Add text generation and chat scripts

2023-04-02 15:03:31 +04:00 · 2023-04-02 15:03:31 +04:00 · e0684e8104
parent ee46ad208e
commit e0684e8104
7 changed files with 100757 additions and 19 deletions
--- a/README.md
+++ b/README.md
@ -2,29 +2,23 @@

 This is a port of [BlinkDL/RWKV-LM](https://github.com/BlinkDL/RWKV-LM) to [ggerganov/ggml](https://github.com/ggerganov/ggml).

-Besides usual **FP32**, it supports **FP16** and **quantized INT4** inference on CPU. This project is **CPU only**.
+Besides the usual **FP32**, it supports **FP16** and **quantized INT4** inference on CPU. This project is **CPU only**.

-**WORK IN PROGRESS!** **Status**: INT4 gives not so good quality, need to properly measure and compare perplexity.
+RWKV is a novel large language model architecture, [with the largest model in the family having 14B parameters](https://huggingface.co/BlinkDL/rwkv-4-pile-14b). In contrast to Transformer with `O(n^2)` attention, RWKV requires only state from previous step to calculate logits.

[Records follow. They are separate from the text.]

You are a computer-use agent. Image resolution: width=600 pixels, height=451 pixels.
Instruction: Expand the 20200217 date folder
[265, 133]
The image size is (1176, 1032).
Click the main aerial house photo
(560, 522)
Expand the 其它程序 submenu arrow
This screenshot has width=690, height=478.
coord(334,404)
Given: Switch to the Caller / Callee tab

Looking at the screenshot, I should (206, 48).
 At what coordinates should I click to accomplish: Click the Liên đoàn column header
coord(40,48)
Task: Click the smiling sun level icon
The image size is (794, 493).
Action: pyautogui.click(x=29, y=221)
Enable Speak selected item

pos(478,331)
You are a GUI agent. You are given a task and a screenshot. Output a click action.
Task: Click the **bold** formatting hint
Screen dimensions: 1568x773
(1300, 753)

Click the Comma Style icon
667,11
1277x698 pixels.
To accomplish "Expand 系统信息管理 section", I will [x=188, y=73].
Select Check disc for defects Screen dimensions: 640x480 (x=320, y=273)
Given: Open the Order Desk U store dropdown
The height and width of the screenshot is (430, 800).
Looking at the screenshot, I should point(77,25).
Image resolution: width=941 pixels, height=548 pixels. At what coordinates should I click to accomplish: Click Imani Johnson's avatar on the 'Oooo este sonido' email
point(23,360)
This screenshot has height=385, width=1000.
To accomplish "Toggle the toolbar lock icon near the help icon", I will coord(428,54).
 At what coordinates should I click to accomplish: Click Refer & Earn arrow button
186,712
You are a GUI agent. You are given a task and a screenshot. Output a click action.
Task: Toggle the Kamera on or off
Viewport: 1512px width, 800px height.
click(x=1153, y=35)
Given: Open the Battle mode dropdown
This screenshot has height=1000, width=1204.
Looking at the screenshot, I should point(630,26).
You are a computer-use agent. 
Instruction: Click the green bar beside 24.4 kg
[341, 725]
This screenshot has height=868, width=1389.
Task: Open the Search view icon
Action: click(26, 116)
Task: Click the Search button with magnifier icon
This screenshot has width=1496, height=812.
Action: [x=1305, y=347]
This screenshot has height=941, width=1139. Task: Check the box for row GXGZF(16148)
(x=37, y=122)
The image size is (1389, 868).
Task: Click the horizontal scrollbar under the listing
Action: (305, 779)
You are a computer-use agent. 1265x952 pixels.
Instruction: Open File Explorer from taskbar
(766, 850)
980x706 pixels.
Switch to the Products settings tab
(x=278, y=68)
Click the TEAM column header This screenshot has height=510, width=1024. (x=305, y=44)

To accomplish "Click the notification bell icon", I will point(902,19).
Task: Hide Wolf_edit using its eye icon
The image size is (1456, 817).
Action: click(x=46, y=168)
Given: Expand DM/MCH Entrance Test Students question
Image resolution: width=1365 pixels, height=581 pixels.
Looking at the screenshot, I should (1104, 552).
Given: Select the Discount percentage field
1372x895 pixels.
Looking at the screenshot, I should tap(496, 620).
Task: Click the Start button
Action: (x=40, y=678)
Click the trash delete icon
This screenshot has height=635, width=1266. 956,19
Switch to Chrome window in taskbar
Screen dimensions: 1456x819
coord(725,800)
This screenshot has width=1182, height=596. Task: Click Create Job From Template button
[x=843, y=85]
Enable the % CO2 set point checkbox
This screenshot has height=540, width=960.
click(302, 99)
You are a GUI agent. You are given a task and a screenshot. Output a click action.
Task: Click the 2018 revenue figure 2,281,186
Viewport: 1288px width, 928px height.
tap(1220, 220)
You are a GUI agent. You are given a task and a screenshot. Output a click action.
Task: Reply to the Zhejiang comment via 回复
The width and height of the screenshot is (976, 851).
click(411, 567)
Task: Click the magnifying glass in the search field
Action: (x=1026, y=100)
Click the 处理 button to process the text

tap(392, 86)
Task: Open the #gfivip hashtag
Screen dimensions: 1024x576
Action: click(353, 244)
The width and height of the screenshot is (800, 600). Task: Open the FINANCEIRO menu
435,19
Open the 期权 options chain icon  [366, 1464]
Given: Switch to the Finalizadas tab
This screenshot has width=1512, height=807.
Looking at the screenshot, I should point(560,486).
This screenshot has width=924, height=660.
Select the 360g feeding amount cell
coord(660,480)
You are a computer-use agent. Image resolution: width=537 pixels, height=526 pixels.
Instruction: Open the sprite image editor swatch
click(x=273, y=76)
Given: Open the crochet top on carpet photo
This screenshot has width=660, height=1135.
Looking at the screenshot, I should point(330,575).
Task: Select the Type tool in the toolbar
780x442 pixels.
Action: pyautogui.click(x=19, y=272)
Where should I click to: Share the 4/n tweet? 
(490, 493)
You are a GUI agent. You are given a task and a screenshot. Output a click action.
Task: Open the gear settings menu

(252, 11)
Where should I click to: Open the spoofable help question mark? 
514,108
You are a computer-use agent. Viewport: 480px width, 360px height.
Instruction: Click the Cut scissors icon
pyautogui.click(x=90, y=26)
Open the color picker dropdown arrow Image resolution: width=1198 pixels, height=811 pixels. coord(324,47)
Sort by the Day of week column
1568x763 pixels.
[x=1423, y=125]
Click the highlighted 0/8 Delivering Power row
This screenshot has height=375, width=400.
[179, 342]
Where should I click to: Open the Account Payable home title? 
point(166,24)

This makes RWKV very CPU-friendly on large context lenghts.

-## Plan
+**TODO**:

-1. Create Python script with sampling and simple chat interface
-2. Measure performance and quality of different model sizes and data types
-3. Write a good `README.md` and publish links to this repo
-4. Create pull request to main `ggml` repo with all improvements made here
-
-## Structure
-
- `./rwkv.h`, `./rwkv.cpp`: source code of the shared library.
- `./rwkv`: directory containing Python scripts for conversion, inference and validation.
+1. Measure performance and perplexity of different model sizes and data types
+2. Write a good `README.md` (motivation, benchmarks, perplexity) and publish links to this repo
+3. Create pull request to main `ggml` repo with all improvements made here

 ## How to use

+### 1. Clone the repo and build the library
+
 ### Windows

-Requirements: [git](https://gitforwindows.org/), [CMake](https://cmake.org/download/), MSVC compiler, Python 3.x with PyTorch.
-
-#### 1. Clone the repo and build it:
+**Requirements**: [git](https://gitforwindows.org/), [CMake](https://cmake.org/download/), MSVC compiler.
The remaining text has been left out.